When you call prcomp() on a dataset, R hands you a list with five slots. Three of them carry all the interpretive weight: sdev, rotation, and x. Let's fit PCA on the built-in USArrests data, print a summary, and map each slot to the question it answers.
The dataset has 50 US states and four variables: Murder, Assault, UrbanPop, and Rape. We scale the variables (divide by their standard deviation) so that no variable dominates just because its numbers are larger.
That one table answers the whole "how much signal is in each component" question. PC1 alone captures 62% of the variance in USArrests; PC1 and PC2 together capture 85%. In a four-variable dataset that is a heavy compression: two components carry most of what the four original variables told us.
Next, inspect the structure of the fitted object itself. We want to see which slot holds what.
Four slots matter for interpretation. sdev is the per-PC standard deviation (square it to get the eigenvalues). rotation is a p × p matrix whose columns are the eigenvectors (sometimes called loadings). x is an n × p matrix of scores, the projection of every observation onto every PC. center and scale just record the preprocessing so you can reverse it if needed.

Figure 1: The five slots prcomp() returns and the three questions they answer.
prcomp() over the older princomp(). prcomp() computes PCA via singular value decomposition, which is numerically stable and does not require more rows than columns. princomp() uses the eigendecomposition of the covariance matrix and fails when n < p. Stick with prcomp() unless you have a legacy reason not to.Try it: Run prcomp() on the first four numeric columns of iris with scaling on, then identify which slot holds the 150 × 4 scores matrix.
Click to reveal solution
Explanation: pr$x always holds the scores (observations projected onto PCs). Its rows match the input row count; its columns match the number of PCs.

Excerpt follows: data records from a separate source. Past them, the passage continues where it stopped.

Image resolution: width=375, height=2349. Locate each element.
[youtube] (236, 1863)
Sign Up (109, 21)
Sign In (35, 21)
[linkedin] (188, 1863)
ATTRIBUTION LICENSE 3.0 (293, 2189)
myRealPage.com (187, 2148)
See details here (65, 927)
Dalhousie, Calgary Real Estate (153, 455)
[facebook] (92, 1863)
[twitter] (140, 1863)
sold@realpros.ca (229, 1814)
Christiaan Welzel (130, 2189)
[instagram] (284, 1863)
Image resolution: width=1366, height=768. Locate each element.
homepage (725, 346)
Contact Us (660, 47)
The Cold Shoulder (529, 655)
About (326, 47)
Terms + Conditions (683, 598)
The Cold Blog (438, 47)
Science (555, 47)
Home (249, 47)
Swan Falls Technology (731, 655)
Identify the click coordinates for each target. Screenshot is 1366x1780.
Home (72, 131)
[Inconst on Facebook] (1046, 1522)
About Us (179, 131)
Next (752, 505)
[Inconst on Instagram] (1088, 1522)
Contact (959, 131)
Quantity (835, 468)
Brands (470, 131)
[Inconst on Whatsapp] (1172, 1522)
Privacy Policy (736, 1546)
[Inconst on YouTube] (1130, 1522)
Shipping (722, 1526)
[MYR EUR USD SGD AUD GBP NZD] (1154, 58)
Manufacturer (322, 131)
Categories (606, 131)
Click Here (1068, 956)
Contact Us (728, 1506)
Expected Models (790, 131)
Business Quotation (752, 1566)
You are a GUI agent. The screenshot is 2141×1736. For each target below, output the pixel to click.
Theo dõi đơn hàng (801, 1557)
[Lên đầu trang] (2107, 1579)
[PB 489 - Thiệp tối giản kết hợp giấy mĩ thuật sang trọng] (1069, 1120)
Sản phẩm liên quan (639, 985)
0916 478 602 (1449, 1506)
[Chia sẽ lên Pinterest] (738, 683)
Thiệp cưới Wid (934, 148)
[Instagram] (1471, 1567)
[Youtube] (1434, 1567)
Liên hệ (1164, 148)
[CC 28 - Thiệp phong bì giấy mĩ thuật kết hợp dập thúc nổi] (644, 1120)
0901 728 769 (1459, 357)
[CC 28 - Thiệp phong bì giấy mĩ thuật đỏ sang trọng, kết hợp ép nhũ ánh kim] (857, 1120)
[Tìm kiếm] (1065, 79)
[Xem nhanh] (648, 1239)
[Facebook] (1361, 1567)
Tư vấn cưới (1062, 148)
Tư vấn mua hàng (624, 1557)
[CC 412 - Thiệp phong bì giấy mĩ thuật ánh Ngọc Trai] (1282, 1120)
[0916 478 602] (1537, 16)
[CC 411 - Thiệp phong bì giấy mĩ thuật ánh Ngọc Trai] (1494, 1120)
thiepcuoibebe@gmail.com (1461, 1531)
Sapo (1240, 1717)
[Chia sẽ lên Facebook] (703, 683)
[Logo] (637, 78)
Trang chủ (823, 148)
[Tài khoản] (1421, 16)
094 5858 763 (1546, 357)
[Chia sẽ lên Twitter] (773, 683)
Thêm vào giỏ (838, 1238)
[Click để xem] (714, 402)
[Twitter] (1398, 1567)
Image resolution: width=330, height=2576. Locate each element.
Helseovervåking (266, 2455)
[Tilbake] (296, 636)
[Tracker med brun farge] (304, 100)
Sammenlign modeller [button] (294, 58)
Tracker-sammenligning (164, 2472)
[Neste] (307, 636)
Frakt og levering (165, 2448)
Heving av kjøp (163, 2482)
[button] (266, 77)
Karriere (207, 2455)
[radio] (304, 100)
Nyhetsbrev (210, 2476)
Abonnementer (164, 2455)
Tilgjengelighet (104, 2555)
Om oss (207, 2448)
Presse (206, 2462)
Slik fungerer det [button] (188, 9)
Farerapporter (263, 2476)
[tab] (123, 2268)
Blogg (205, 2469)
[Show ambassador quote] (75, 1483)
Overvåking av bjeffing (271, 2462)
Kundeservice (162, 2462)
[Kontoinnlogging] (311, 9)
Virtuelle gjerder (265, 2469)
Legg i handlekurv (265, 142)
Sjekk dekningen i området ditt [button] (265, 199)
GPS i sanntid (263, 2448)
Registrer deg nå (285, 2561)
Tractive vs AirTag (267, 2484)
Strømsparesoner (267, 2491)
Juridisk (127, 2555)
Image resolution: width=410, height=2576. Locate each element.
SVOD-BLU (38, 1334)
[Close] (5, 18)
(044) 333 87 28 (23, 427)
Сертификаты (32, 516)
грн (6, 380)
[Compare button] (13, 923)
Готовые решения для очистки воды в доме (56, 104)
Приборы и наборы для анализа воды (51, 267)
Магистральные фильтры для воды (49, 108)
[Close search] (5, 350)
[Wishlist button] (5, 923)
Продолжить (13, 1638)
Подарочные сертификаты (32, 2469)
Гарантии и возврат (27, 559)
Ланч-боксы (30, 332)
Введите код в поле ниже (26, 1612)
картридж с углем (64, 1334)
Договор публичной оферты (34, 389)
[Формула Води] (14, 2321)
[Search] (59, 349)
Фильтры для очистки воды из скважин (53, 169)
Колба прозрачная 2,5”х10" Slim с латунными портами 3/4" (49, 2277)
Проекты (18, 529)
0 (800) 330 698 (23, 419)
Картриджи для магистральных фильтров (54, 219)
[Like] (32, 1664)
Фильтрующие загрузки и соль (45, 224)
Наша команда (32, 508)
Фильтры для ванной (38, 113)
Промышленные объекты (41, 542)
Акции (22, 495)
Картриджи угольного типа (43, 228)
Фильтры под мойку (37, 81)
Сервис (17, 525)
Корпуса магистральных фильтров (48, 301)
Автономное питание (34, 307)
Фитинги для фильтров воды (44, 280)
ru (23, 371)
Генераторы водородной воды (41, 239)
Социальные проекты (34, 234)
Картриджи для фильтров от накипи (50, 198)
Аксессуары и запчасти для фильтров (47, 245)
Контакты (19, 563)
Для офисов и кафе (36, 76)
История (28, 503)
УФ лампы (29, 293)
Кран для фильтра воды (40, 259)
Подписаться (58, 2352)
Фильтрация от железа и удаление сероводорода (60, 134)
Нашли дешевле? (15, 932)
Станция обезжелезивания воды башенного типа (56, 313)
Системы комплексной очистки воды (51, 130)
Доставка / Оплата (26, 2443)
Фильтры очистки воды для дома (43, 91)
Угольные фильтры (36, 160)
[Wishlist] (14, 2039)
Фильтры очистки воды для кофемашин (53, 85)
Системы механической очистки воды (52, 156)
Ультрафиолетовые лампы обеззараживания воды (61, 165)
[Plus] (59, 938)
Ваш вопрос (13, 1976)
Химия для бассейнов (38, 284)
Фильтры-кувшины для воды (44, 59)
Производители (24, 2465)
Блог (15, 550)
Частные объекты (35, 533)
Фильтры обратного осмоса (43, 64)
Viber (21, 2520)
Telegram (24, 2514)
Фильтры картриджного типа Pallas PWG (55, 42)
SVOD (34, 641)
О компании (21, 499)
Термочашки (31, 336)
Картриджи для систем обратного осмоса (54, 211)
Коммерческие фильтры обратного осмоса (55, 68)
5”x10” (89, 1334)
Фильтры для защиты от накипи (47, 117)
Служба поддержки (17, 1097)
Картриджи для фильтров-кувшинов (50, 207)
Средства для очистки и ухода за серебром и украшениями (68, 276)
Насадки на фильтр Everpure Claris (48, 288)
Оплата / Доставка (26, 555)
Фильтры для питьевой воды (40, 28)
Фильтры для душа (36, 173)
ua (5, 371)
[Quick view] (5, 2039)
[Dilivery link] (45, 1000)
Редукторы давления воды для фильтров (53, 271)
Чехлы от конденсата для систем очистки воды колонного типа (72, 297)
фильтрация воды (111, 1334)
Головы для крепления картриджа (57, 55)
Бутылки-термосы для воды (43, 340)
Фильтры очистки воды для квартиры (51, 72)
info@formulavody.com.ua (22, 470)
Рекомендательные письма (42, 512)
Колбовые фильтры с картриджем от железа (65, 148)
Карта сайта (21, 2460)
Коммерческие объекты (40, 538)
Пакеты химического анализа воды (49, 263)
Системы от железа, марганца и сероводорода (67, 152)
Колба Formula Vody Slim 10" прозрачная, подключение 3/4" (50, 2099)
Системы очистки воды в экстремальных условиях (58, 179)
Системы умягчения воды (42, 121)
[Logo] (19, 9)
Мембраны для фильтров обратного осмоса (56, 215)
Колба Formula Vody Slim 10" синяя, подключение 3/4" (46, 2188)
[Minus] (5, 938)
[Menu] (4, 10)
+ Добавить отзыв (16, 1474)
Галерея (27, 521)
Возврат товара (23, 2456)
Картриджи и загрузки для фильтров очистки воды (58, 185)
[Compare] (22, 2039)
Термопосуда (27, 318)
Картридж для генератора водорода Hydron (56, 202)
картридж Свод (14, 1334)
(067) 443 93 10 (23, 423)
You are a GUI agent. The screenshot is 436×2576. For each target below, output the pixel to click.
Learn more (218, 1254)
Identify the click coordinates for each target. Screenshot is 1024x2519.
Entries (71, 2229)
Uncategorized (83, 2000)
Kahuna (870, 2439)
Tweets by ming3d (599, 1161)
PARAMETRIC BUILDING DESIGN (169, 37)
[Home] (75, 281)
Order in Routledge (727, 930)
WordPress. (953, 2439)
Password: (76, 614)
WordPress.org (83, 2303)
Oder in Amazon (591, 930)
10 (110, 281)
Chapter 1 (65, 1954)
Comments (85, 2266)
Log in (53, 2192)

What do the loadings tell you?
Loadings answer the question: which original variables define each principal component? In prcomp(), the matrix pr$rotation carries this information. Each column is one PC, and each row is one original variable. The number at position (i, j) tells you how strongly variable i contributes to PC j and in which direction.
Let's look at the rotation matrix for USArrests.
Focus on PC1 first. The three violent-crime variables (Murder, Assault, Rape) all have large negative loadings around −0.54 to −0.58, while UrbanPop has a much smaller loading of −0.28. All four are negative and of similar-enough magnitude that PC1 reads as a roughly balanced "overall crime plus urbanization" axis, with the crime variables dominating.
Now PC2. The sign pattern changes: Murder and Assault are positive; UrbanPop and Rape are negative. UrbanPop alone has a huge loading of −0.87. PC2 is mostly "UrbanPop, versus everything else". It separates states where urbanization is high from states where it is low.
That one line distills the PC2 story: urbanization drives this component almost by itself. Whenever a PC has one loading much larger in absolute value than the others, that PC is essentially a rescaled version of that single variable.
Try it: On USArrests PC3, find the variable with the largest absolute loading and report its sign.
Click to reveal solution
Explanation: which.max(abs(...)) finds the index with the largest absolute value; indexing the named vector returns the variable name with its signed loading.
What are the scores, and what do they mean?
Scores answer the question: where does each observation sit on each component? The matrix pr$x has one row per observation and one column per PC. The value at row i, column k is the coordinate of observation i on PC k, its location along that axis.
Let's peek at the first few rows.
California's PC1 score of −2.50 is the lowest here. Recall that PC1's loadings were all negative and dominated by the crime variables, so a very negative PC1 score means California is high on the crime variables. That tracks. North Dakota, meanwhile, ends up high on PC1 (check it yourself), meaning low crime.
Let's make the "high and low" story concrete.
States with the most negative PC1 (California, Florida, Nevada) are the high-crime states. States with the most positive PC1 (North Dakota, Vermont, Maine) are the low-crime states. PC1 has literally given us a one-number summary of how each state stands on the dominant pattern in the data.
There is no magic in how scores are produced. They are exact matrix multiplication: take the scaled data, multiply by the rotation matrix, and you get pr$x.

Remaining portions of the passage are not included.